I piped "Happy Birthday" with Royal Icing instead.  Tip is Wilton #4.

I made some eyes with white and blue fondant, cut with a small round Christmas ornament cookie cutter.  The gloss was 50/50 corn syrup/Everclear brushed on to it.

I am very pleased with how this little guy came out.  I do wish I could have figured out how to give him little ears, but oh well.  Also couldn't get a decent photo of him.  Most of my caking is done at night with little ambient light.

Photo Gallery


  1. That's a really good post with lots of handy tips! I know what you mean about the photos, I'm the same with my baking in that I do most of it at night. I have started to take photos in the morning though before I give the cakes to the lucky recipient. Food pictures taken during the day look so much nicer. I also recently invested in a nice camera but equally useful is learning how to use the settings on whatever camera you have. My pictures come out a lot better now that I know how to adjust the settings and stuff. Anyway I've rambled on but if you get a chance please check out my blog; http://BaileyAnaCakes.blogspot.com :)
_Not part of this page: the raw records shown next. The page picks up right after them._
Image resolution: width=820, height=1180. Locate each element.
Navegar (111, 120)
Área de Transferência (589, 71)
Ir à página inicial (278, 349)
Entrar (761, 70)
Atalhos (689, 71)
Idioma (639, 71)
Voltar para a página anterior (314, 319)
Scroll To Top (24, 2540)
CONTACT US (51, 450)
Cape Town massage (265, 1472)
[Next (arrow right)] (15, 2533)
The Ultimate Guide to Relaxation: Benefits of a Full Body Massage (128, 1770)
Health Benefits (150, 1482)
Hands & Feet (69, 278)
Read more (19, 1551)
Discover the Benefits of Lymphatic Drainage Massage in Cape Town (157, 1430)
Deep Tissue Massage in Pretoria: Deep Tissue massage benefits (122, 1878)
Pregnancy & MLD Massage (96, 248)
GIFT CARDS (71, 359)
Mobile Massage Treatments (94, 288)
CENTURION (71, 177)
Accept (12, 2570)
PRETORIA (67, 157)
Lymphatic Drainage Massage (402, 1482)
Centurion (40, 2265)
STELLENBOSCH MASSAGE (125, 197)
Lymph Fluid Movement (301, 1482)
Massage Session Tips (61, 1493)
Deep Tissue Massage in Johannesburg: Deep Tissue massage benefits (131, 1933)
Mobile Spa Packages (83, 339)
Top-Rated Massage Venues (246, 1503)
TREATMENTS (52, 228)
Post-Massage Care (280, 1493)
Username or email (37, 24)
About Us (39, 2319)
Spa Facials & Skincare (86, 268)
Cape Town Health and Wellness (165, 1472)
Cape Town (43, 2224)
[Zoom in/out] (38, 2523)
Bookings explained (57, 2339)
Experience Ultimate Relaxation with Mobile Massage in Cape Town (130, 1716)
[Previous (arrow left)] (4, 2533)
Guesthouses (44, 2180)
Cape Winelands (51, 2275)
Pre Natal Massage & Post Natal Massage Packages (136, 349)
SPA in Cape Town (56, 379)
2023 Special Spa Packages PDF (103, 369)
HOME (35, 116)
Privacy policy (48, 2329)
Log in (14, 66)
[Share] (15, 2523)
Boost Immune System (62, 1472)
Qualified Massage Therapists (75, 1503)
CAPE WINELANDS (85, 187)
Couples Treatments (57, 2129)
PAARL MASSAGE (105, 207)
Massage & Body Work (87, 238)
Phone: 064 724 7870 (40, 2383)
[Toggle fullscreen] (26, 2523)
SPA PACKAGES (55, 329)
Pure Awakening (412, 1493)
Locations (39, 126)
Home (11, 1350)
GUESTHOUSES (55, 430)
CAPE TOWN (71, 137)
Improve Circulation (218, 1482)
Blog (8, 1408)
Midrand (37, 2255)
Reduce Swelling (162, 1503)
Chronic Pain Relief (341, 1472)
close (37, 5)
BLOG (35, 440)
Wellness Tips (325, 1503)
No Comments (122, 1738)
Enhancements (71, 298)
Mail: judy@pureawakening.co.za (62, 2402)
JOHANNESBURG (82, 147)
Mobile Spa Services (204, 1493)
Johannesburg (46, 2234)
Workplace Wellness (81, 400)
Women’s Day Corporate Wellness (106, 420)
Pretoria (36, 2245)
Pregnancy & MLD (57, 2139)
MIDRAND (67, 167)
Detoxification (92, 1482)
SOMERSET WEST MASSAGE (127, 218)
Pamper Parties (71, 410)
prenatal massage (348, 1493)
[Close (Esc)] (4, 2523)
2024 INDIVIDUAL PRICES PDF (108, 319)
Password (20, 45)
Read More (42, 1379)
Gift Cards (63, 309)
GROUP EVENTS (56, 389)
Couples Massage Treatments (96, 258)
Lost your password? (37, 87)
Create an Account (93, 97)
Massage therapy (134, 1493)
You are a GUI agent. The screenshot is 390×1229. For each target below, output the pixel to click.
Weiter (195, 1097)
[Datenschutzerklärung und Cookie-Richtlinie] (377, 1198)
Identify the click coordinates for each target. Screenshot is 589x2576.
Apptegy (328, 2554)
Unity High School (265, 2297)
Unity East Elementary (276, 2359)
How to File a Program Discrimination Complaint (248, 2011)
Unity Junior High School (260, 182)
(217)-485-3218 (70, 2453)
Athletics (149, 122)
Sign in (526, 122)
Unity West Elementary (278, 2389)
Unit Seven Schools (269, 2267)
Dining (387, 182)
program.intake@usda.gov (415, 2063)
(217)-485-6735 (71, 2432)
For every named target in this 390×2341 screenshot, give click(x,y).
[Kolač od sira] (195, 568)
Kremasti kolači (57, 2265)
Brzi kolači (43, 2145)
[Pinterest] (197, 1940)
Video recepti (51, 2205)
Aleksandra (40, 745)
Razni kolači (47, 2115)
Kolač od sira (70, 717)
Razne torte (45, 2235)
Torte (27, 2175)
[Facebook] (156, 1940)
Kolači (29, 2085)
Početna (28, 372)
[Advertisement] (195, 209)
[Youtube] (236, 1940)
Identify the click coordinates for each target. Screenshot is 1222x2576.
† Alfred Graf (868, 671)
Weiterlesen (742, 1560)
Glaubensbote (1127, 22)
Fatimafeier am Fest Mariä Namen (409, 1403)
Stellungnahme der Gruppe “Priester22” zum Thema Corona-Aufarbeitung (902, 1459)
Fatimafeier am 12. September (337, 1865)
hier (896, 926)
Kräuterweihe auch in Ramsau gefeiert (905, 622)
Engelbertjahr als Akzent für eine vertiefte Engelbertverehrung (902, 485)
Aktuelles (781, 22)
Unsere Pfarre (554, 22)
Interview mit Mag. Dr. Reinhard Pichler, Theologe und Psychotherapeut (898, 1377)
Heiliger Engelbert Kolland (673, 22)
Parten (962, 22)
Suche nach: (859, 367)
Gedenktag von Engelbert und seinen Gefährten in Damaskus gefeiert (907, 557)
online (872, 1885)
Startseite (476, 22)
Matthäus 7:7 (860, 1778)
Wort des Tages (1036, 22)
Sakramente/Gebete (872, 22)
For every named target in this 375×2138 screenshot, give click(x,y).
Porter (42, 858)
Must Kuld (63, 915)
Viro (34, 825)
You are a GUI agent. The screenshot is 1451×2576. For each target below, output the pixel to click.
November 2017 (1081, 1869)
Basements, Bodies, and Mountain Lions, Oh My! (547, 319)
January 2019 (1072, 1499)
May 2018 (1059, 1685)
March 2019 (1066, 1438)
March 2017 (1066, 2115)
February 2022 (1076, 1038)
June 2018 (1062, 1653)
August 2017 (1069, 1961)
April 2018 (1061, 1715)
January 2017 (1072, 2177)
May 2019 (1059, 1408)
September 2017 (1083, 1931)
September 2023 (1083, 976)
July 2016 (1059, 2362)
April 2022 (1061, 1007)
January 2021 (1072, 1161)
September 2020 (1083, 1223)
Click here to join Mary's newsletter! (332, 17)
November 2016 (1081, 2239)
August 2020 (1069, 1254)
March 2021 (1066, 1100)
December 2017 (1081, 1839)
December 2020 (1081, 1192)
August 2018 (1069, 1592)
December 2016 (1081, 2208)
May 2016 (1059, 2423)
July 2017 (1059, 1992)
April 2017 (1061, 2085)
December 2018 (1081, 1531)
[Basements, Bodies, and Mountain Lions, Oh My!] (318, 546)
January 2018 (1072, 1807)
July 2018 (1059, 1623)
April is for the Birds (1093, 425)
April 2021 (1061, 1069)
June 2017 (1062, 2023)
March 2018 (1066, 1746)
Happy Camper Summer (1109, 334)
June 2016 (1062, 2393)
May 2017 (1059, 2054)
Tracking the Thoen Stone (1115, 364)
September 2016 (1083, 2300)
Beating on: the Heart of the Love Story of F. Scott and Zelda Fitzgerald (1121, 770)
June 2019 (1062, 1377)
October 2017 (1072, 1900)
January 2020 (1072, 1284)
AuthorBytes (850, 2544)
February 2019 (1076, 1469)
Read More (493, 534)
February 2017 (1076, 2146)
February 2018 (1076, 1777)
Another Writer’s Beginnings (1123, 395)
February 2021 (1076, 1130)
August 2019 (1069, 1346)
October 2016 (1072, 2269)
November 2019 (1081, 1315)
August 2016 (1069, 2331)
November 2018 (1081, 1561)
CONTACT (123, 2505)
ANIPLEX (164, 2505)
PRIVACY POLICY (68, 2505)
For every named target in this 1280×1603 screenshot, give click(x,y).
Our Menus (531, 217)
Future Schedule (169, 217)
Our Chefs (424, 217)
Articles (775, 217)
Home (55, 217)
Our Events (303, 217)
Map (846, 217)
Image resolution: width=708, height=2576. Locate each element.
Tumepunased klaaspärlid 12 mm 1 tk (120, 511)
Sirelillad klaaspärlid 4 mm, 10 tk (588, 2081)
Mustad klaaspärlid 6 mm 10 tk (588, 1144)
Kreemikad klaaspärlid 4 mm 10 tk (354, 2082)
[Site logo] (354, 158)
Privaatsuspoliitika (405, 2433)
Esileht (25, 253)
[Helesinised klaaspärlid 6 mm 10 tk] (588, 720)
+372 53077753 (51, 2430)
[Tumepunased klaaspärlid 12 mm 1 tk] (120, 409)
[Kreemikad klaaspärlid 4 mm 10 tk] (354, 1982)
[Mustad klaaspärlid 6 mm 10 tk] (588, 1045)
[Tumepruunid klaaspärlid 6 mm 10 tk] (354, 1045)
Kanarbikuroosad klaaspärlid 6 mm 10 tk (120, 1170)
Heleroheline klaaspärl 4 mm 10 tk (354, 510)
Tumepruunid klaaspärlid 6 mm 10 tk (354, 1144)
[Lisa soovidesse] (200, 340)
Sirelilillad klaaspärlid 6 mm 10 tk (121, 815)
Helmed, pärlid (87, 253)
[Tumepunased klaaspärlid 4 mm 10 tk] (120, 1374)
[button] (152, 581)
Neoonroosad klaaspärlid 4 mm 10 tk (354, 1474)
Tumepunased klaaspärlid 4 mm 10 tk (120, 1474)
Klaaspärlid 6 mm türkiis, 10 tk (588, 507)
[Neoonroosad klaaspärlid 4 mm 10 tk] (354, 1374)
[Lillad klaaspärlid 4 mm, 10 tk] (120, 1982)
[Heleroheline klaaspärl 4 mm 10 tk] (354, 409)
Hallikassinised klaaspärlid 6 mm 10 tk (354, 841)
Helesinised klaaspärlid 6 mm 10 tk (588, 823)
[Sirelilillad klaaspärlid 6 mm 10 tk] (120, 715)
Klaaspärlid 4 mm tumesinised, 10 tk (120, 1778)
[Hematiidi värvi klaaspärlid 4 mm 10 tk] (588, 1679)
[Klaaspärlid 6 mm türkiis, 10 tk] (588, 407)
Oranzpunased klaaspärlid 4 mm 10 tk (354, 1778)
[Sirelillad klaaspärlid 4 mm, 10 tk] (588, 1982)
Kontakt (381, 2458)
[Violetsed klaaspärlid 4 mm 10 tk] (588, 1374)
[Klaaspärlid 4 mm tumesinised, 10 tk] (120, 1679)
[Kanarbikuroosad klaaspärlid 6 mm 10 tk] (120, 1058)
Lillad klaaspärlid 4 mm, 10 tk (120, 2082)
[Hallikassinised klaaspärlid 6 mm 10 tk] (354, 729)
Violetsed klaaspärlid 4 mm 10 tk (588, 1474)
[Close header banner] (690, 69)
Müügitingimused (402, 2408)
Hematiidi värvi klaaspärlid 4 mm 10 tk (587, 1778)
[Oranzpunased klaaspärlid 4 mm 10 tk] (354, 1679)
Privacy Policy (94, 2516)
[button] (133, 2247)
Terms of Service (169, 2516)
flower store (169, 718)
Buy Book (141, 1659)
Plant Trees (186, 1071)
  2. ps It's also an amazing cake :)

  3. Love your cake!
    Would like to know, when you smoothen the buttercream with your hands, was the cream frozen?
    When the cake was finally done, did the cream soften and cause the fondant to sweat?
    I live in a really humid place, so I have not dared to use IMBC under the fondant (I use choc ganache).
    And I know what you mean about the Wilton cutters. They are a total waste of time! I bought Tappits and have prolonged my life ever since.:)

  4. congratulations because your cake are beautiful! I love your blog! I'm italian foodblogger (excuse me for my english...!!!).

  5. When I was layering the buttercream, I put the cake in the freezer for a few minutes. The icing on the cake would be firm up. The icing I added on was room temperature, soft and slippy. Then, back in the freezer. Repeat!

    I don't know how the cake did after I gave it to hubby's friend. I informed him to keep the cake in the fridge until about an hour before serving and that the cake might sweat, but he would dry off eventually.

  6. I found your blog and finished the entire thing in two sittings and I have to tell you...I'm AMAZED by your creativity and skills! I signed up for a designer cakes certificate and my classes start in November, and I just hope I can do as great work as you. Congrats on your successes! You're awesome!

  7. I feel your pain on those Wilton cutters! I find that rolling my fondant really thin and placing in the freezer for 5 mins helps a lot. And to get out the little bits? Try using compressed air (the kind with the little straw). Your blog and cakes look awesome... keep up the great work!!

  8. compressed air?? that's brilliant! i've tried blowing them out with my mouth but just got spittle over everything (bwah)!